Victor Moreno
Ya no es necesario recurrir a la técnica del esperpento de Valle Inclán para dar cuenta de lo que ocurre. Los hechos vienen a nuestro encuentro sin necesidad de solicitarlos. Lo hacen de forma tan grotesca que solo nos queda actuar como los tomógrafos, pero con material palabrático. Escribir para cortar la realidad en pedacitos y comprobar si en su interior se registra vida inteligente o, por el contrario, rasgos de una imbecilidad cada vez más inquietantes.
Giges
Cuenta Herodoto que hubo una vez un pastor llamado Giges, ejemplo de asesinos y corruptos que en el mundo han sido. Mientras apacentaba el rebaño, Giges descubrió una cueva en una montaña. Abandonó el rebaño y se adentró en la gruta. Su gesto de curiosidad se transformó en asombro al toparse con un caballo, en uno de cuyos flancos había una puerta. Se coló por ella y dio con un esqueleto humano de talla extraordinaria. En uno de sus dedos, descubrió un anillo de oro engarzado con una piedra preciosa. Despojó al muerto de su diamante y salió feliz de la cueva. Pero su felicidad no había hecho sino empezar. Al ponerse la piedra del anillo vuelta hacia la mano, se volvió invisible.

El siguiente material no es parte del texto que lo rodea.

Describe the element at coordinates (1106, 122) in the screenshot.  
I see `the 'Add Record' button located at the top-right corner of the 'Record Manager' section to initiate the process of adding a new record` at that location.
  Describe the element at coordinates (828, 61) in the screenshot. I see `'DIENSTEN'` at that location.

Ante tamaño descubrimiento, Giges se vio invadido por la ambición. Y un pensamiento habitó en su encefalograma: viajar a la corte del rey Kandaules, darle mulé sin que nadie lo advirtiera y encasquetarse en su mollera la corona real. Como lo pensó, así lo hizo. Llegó a la corte, sedujo a la reina y, en connivencia con ésta, envió el fiambre de Kandaules a los cocodrilos. Y se proclamó rey.
Decía Proust que los griegos nos descubrieron casi todas las ideas verdaderas, dejando a los escrúpulos modernos el trabajo de profundizarlas. En consecuencia: ¿cuáles son las ideas posibles que se ocultan en el relato de Giges?

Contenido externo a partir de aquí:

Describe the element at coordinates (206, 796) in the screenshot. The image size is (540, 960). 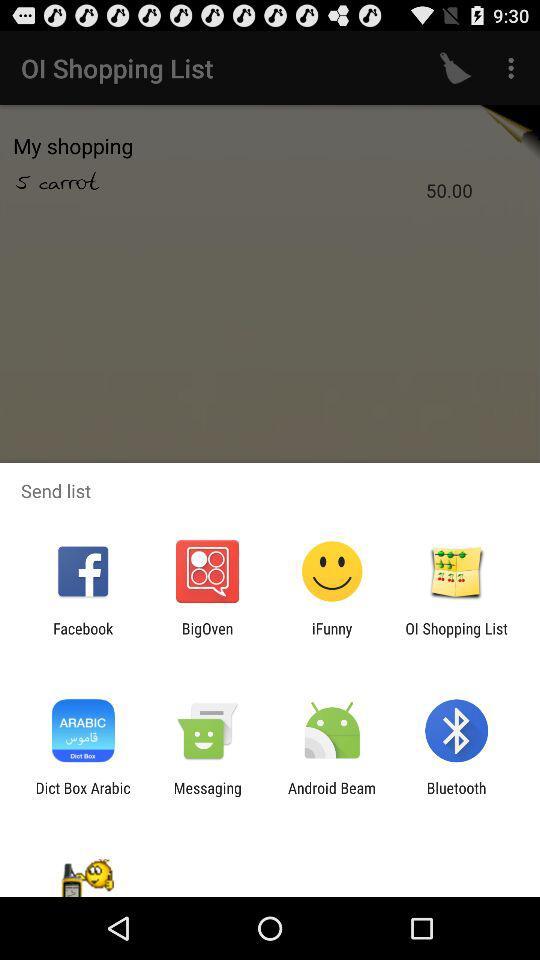
I see `item next to the dict box arabic` at that location.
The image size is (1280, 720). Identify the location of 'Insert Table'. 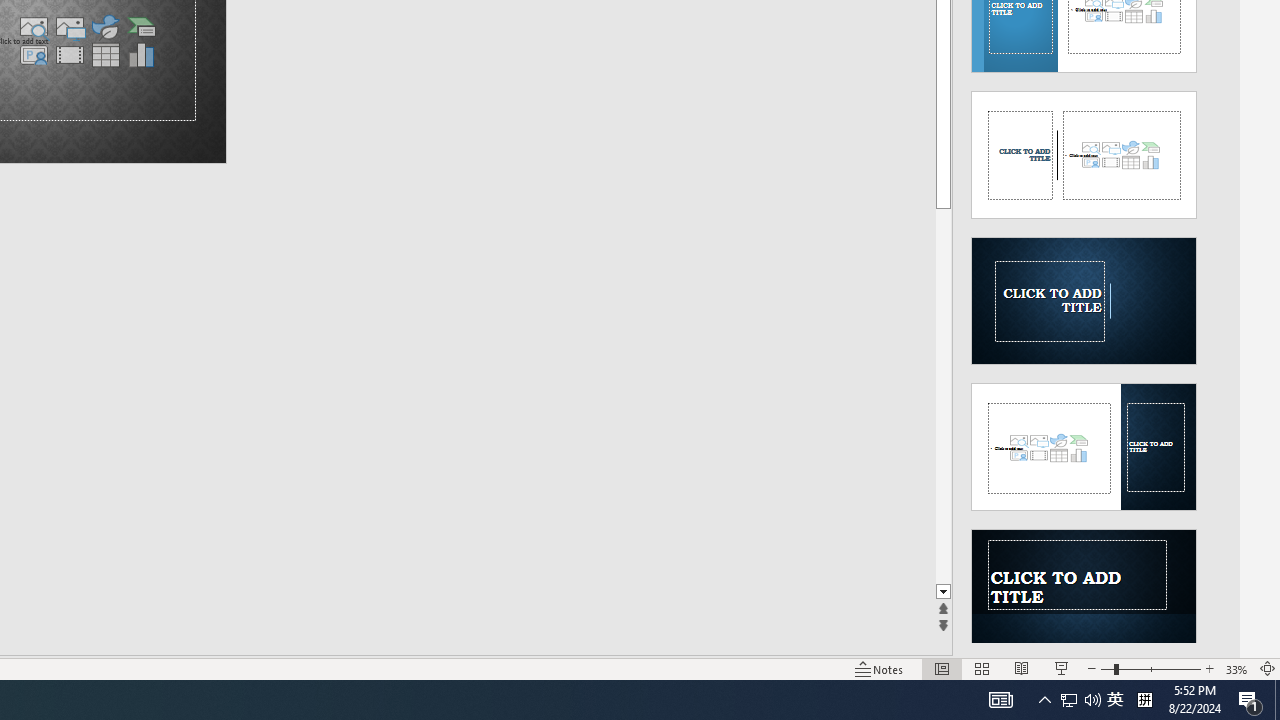
(104, 54).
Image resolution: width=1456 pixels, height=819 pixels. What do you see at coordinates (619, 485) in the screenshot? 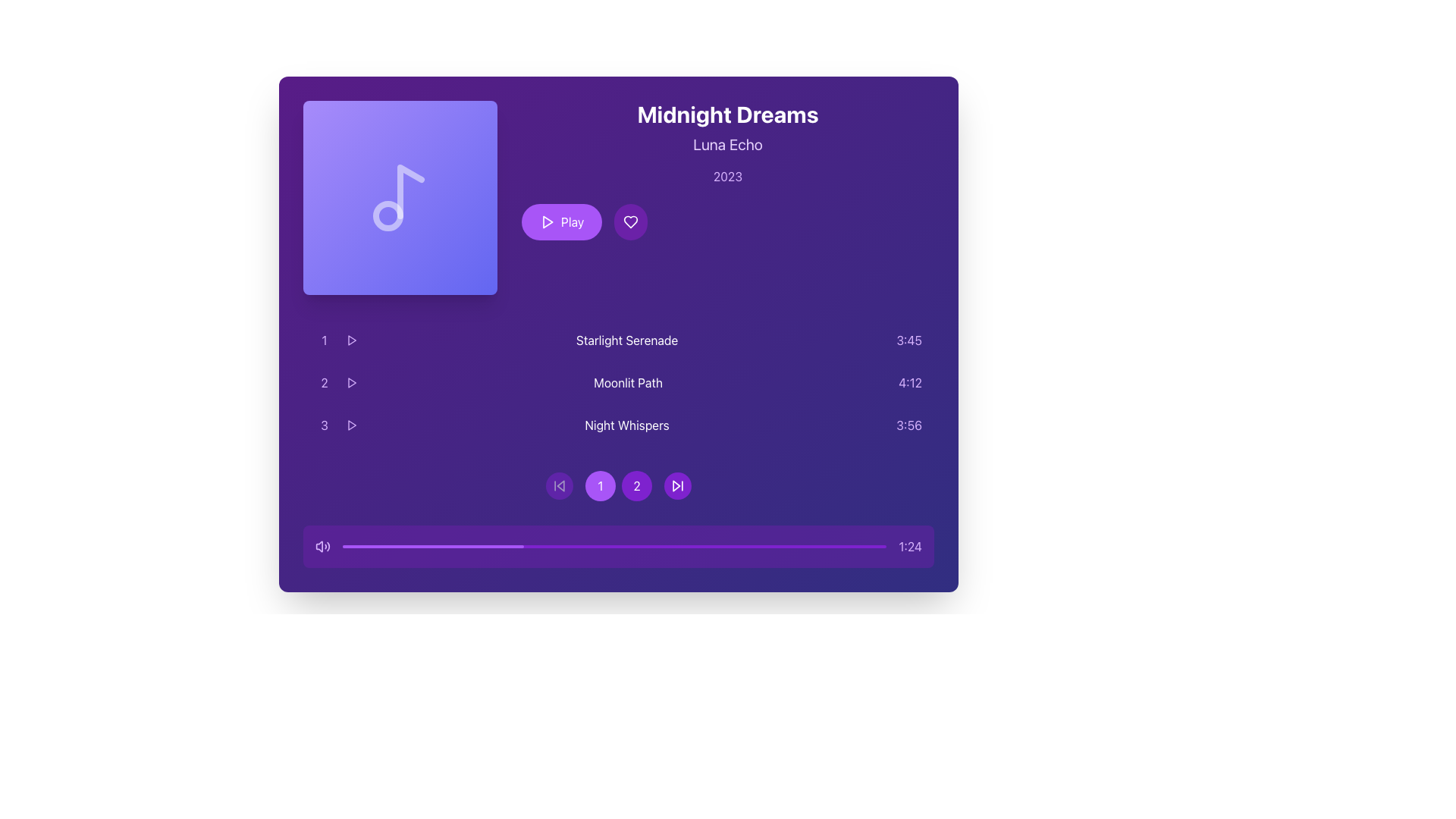
I see `the pagination control numbers '1' and '2' located centrally in the bottom navigation bar of the interface` at bounding box center [619, 485].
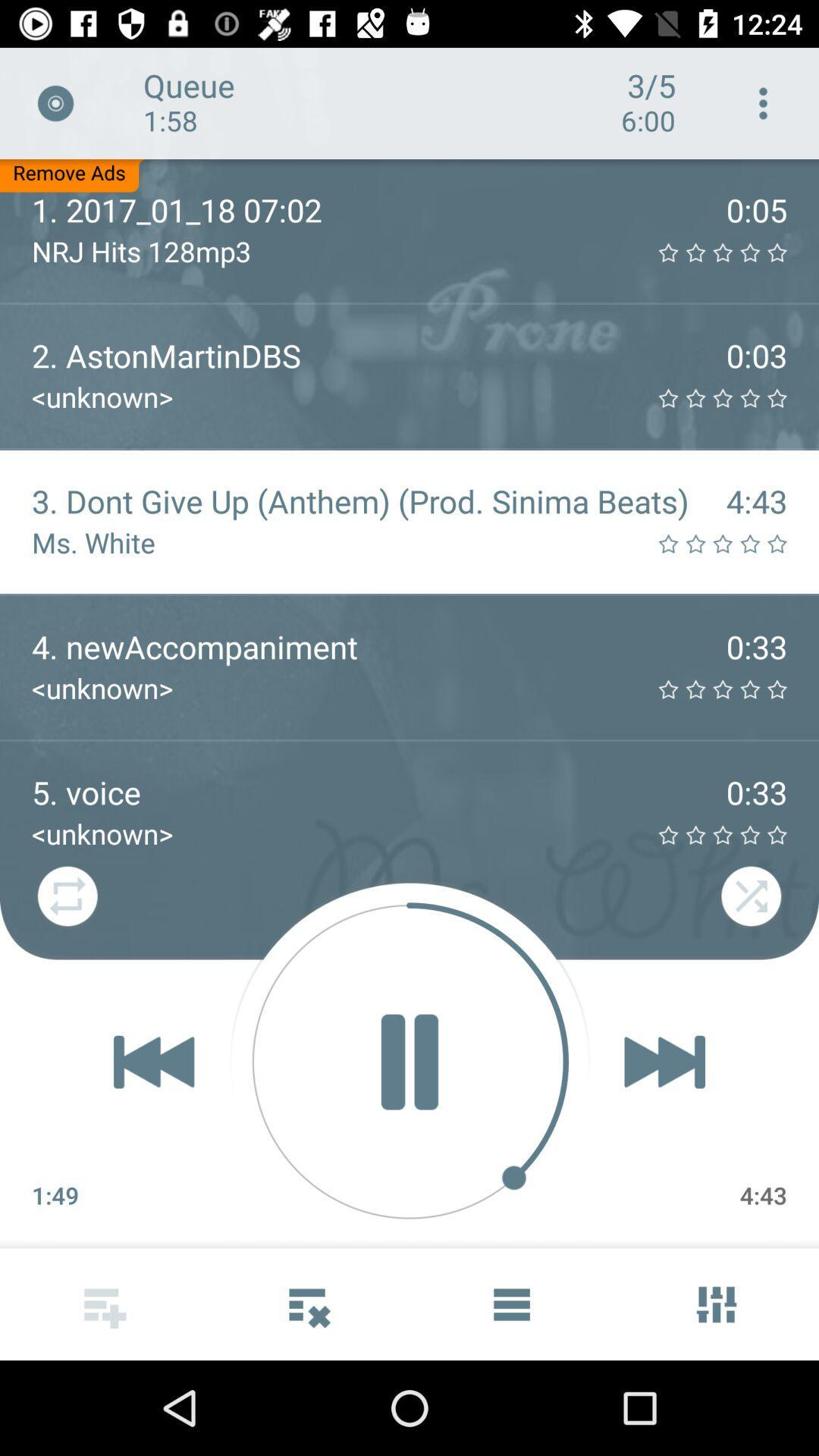 This screenshot has width=819, height=1456. I want to click on the more icon, so click(763, 102).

Primera: cualquier pillo puede llegar a ser rico, presidente de Gobierno y, hasta rey, si dispone de un “anillo mágico”. Anillos mágicos han sido siempre: la inteligencia, la fuerza, la herencia y, también, la mentira y el servilismo, esa tendencia a doblar el espinazo de la ética ante lo que relumbra, aunque el brillo no sea el del oro, sino del engañoso oropel.

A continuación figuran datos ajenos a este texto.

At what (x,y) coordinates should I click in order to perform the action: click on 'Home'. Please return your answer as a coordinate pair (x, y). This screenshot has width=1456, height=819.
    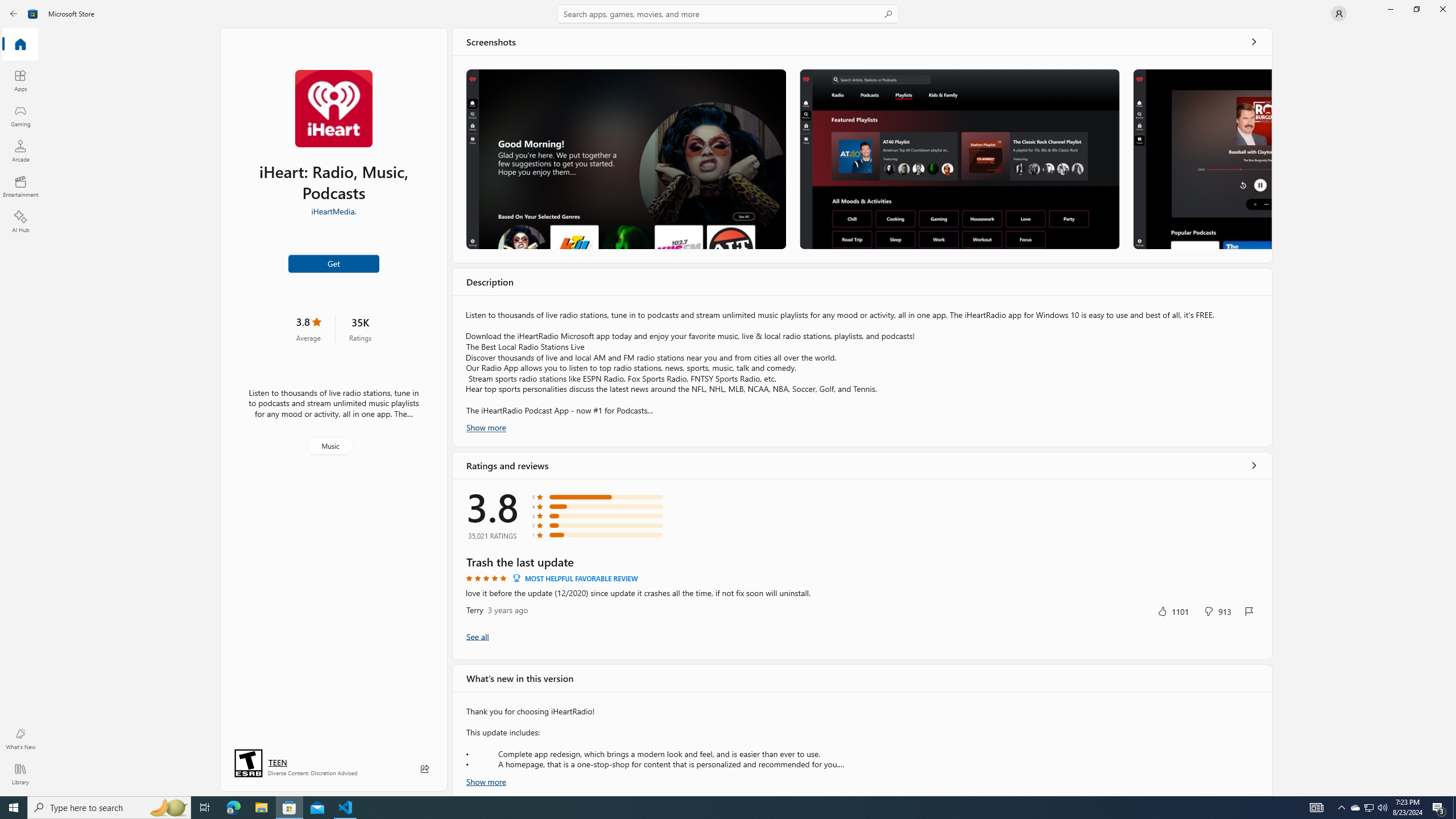
    Looking at the image, I should click on (19, 44).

Segunda: cualquier rey, por indigno que sea (y tanto más cuanto más rico sea sin razón ni motivo justificable, que es lo más habitual), puede abdicar para no recibir lo que verdaderamente merece.
Ejemplos de esta segunda guisa ha habido algunos en la historia. Pero, desgraciadamente, no tantos como nos hubiese gustado.